EP51B-0914
TopCAT and PySESA: Open-source software tools for point cloud decimation, roughness analyses, and quantitative description of terrestrial surfaces

Friday, 18 December 2015
Poster Hall (Moscone South)
James Hensleigh1, Daniel Buscombe2, Joseph M Wheaton1 and James Brasington3, (1)Utah State University, Logan, UT, United States, (2)USGS Grand Canyon Monitoring and Research Center, Flagstaff, AZ, United States, (3)Queen Mary, University of London, London, United Kingdom
Abstract:
The increasing use of high-resolution topography (HRT) constructed from point clouds obtained from technology such as LiDAR, SoNAR, SAR, SfM and a variety of range-imaging techniques, has created a demand for custom analytical tools and software for point cloud decimation (data thinning and gridding) and spatially explicit statistical analysis of terrestrial surfaces. We will present on a number of analytical and computational tools designed to quantify surface roughness and texture, directly from point clouds in a variety of ways (using spatial- and frequency-domain statistics). TopCAT (Topographic Point Cloud Analysis Toolkit; Brasington et al., 2012) and PySESA (Python program for Spatially Explicit Spectral Analysis) both work by applying a small moving window to (x,y,z) data to calculate a suite of (spatial and spectral domain) statistics, which are then spatially-referenced on a regular (x,y) grid at a user-defined resolution.
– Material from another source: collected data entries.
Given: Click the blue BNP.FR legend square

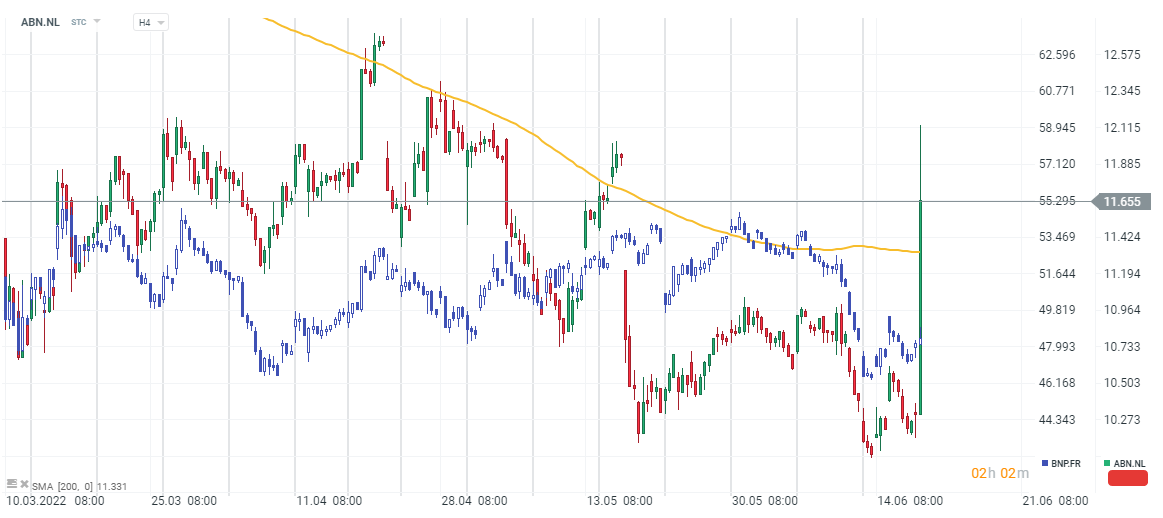Looking at the screenshot, I should (1045, 463).
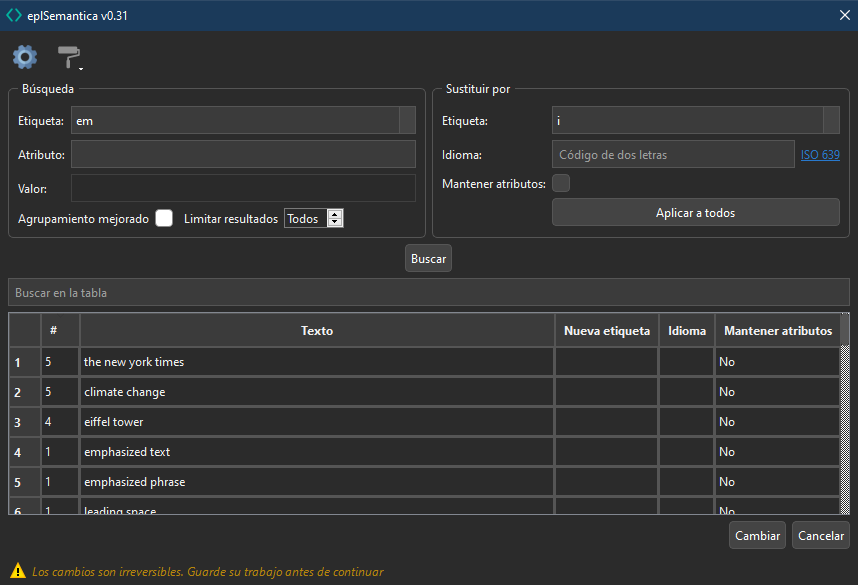
Task: Click the eplSemantica app logo icon
Action: click(x=13, y=15)
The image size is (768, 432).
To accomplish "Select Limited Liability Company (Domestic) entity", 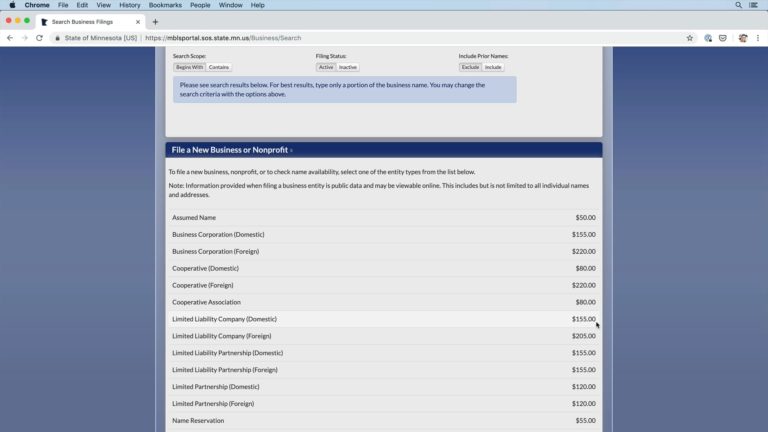I will coord(224,319).
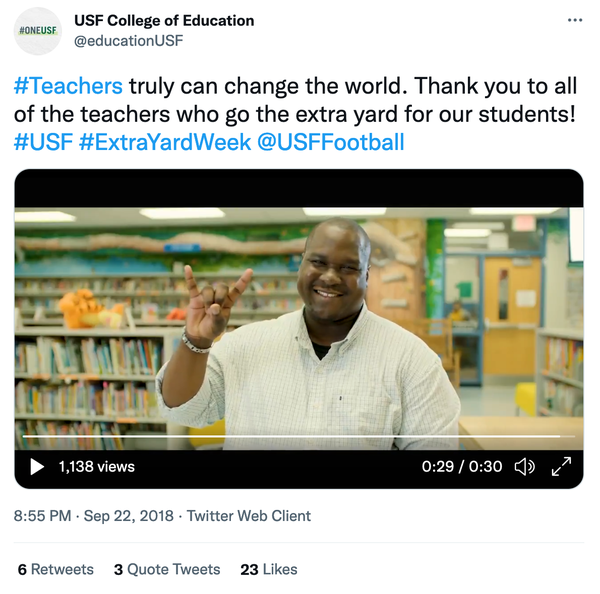Seek on the video progress bar

point(298,437)
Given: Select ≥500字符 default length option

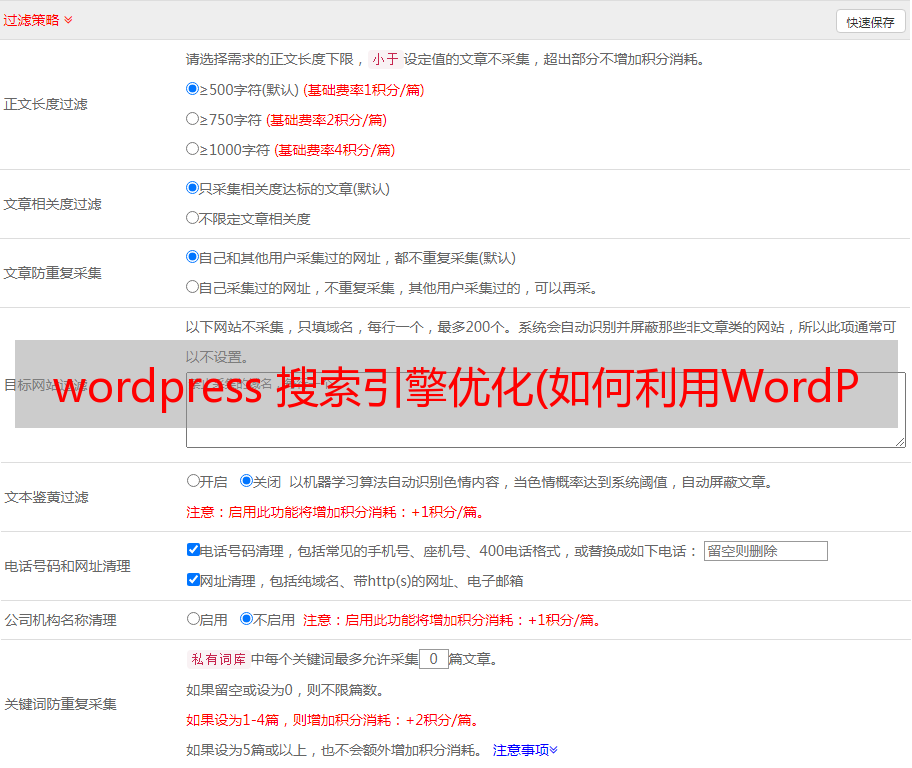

Collectively, these tools facilitate quantitative description of surfaces and may allow, for example, fully automated texture characterization and segmentation, roughness and grain size calculation, and feature detection and classification, on very large point clouds with great computational efficiency. Using tools such as these, it may be possible to detect geomorphic change in surfaces which have undergone minimal elevation difference, for example deflation surfaces which have coarsened but undergone no net elevation change, or surfaces which have eroded and accreted, leaving behind a different textural surface expression than before. The functionalities of the two toolboxes are illustrated with example high-resolution bathymetric point cloud data collected with multibeam echosounder, and topographic data collected with LiDAR.